電験三種 理論 平成7年 問10
問題
対称三相起電力の電源から抵抗$${R}$$の平衡三相負荷に電力を供給する回路において、単相電力量計を図のように接続して、4時間の電力量を測定したところ、$${2[kWh]}$$の計量値を示した。この場合の三相電力$${[kW]}$$として、正しいのは次のうちどれか。
ただし、相回転は1、2、3の順とする。

$$
(1)\ \ 1 \qquad
(2)\ \ 2 \qquad
(3)\ \ 3 \qquad
(4)\ \ 4 \qquad
(5)\ \ 5 \qquad
$$
解答
問題では単相電力量計が接続されているが、これを単相電力計が接続されているとみなしたい。そのために、電力量を1
相分の電力$${P_1}$$に変換する。
$$
P_1=\frac{電力量}{時間}=\frac{2[kWh]}{4[h]}=0.5[kW]
$$
電圧、電流に下図のようにラベルを付ける。

単相電力計で測定しているのは$${I_1}$$と$${V_{12}}$$である。これらをベクトル図にすると、下図のようになる。

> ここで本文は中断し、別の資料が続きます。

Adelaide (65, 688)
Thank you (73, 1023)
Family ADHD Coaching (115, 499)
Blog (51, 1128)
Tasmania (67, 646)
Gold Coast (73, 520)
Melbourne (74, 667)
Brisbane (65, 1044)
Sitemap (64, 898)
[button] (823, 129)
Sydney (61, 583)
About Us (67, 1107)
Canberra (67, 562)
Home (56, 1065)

単相電力計の指示値$${P_1}$$は次式で計算される。
$$
P_1=I_1V_{12}\cos{\phi}
$$
上式より
$$
I_1V_{12}=\frac{P_1}{\cos{30^{\circ}}}=\frac{0.5\times10^3}{\sqrt{3}/2}=\frac{1\times10^3}{\sqrt3}
$$
一方、三相電力$${P_3}$$は
$$
P_3=\sqrt{3}I_1V_{12}\cos{\theta}
$$
で計算できる。ここで、負荷は抵抗のみなので、力率$${\cos{\theta}=1}$$であり、上で求めた$${I_1V_{12}}$$を上式に代入すると、三相電力電力$${P_3}$$は
$$
P_3=\sqrt{3}\times\frac{1\times10^3}{\sqrt3}=1\times10^3=1[kW]
$$
となり、よって(1)が解となる。
別解答(もう少し簡単に)
単相電力計を2つ使って三相電力を測定する二電力計法を知っていれば、この問題は簡単に解ける。
二電力計法では下図のように単相電力計を接続する。

この場合、単相電力計の指示値をそれぞれ$${P_1}$$、$${P_2}$$とすると、三相電力$${P}$$は
$$
P=P_1+P_2
$$
で得られる。この問題の場合、対称三相起電力の電源から平衡三相負荷に電力が供給されているので、
$$
P_1=P_2 \ \ \Rightarrow \ \ P=2P_1
$$
である。従って、問題のように1つの電力計を用いた場合、その指示値を2倍すれば三相電力になる。
1相分の電力$${P_1}$$は
$$
P_1=\frac{電力量}{時間}=\frac{2[kWh]}{4[h]}=0.5[kW]
$$
なので、三相電力(P)は
$$
P=2P_1=2\times0.5\times10^3=1[kW]
$$
となり、よって(1)が解となる。